Exercise objective: Excluding pictures, retype exactly the lines from the one with "This screenshot has" through the end of the records that follow.

Extracted records:
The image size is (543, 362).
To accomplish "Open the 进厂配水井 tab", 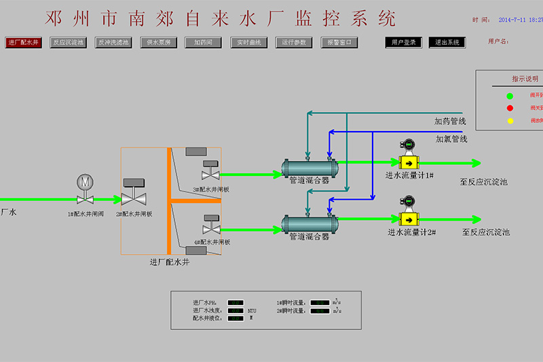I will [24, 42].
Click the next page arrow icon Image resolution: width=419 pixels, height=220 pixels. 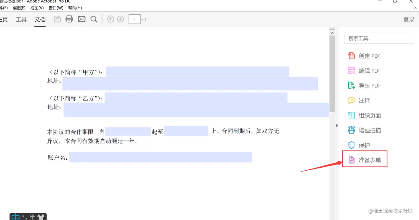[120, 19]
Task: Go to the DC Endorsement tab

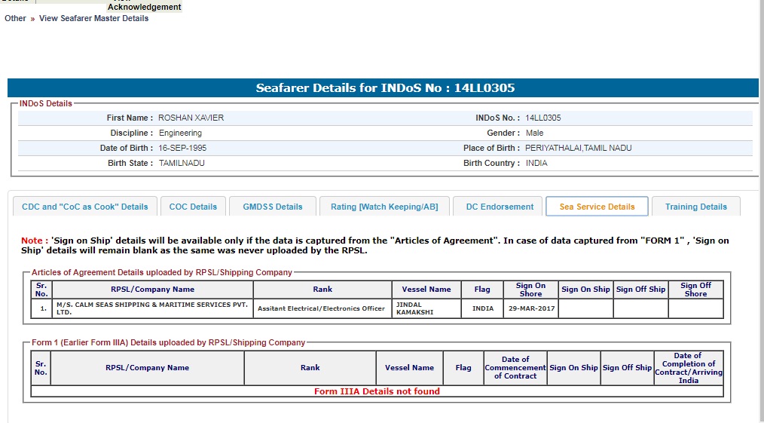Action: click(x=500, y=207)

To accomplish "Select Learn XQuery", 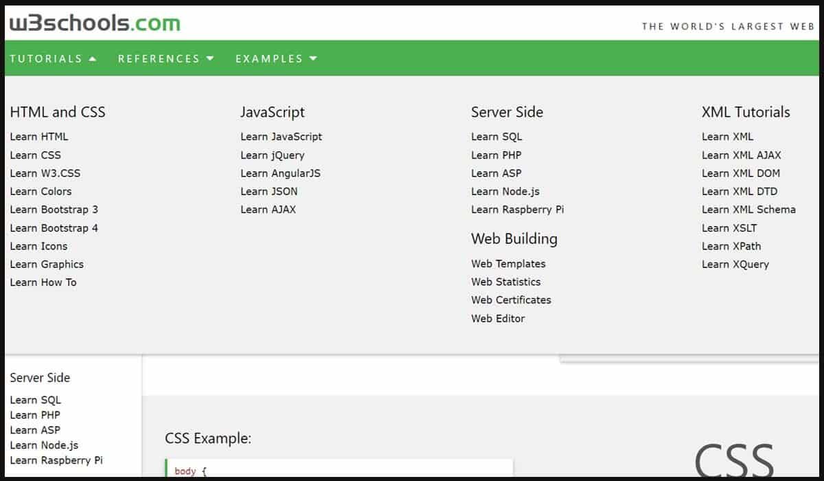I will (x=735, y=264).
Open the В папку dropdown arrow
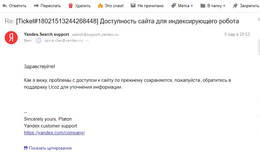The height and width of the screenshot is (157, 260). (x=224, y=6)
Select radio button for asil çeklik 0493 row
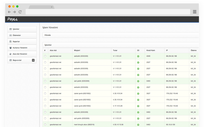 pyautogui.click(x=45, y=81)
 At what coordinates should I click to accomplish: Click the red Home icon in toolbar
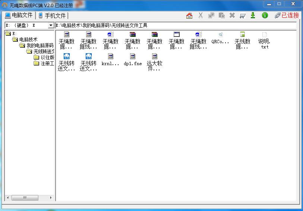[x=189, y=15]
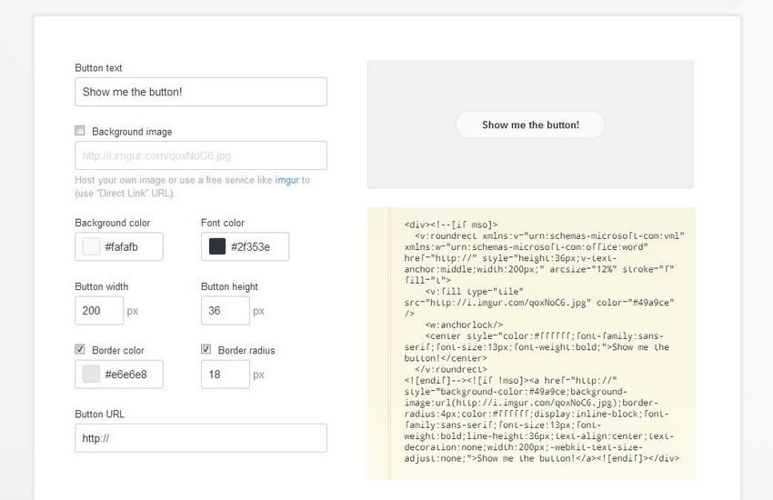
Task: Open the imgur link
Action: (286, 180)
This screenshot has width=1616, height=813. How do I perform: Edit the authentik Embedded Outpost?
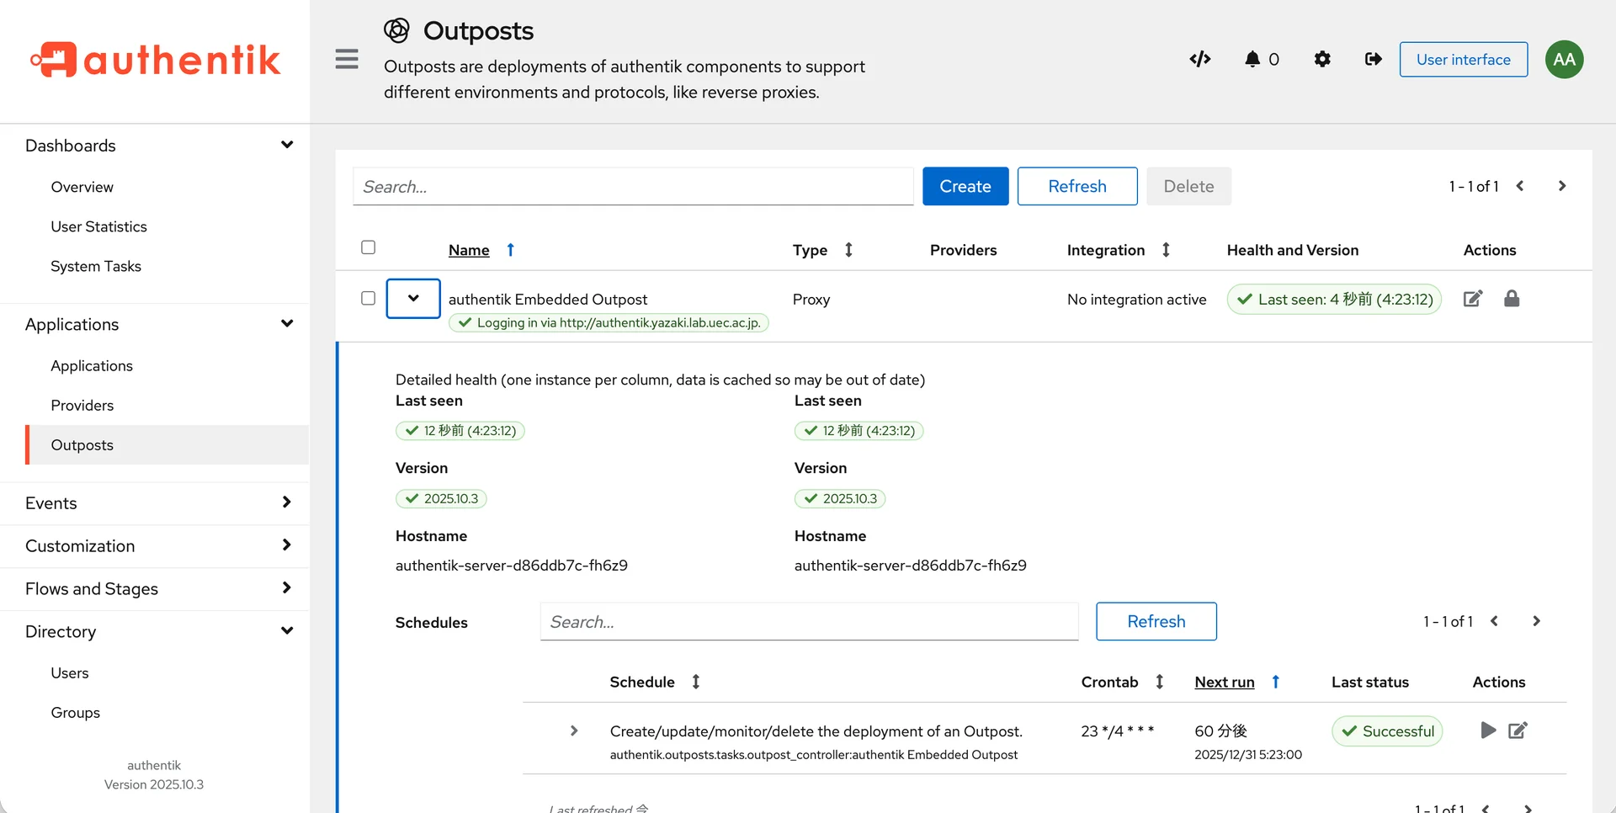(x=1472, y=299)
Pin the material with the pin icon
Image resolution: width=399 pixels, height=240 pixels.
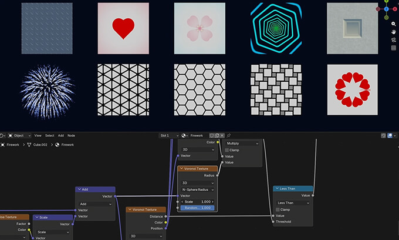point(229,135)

Finished exercise:
This screenshot has width=1616, height=813. How do I perform: Edit the authentik Embedded Outpost?
(x=1472, y=299)
Pin the material with the pin icon
Image resolution: width=399 pixels, height=240 pixels.
point(229,135)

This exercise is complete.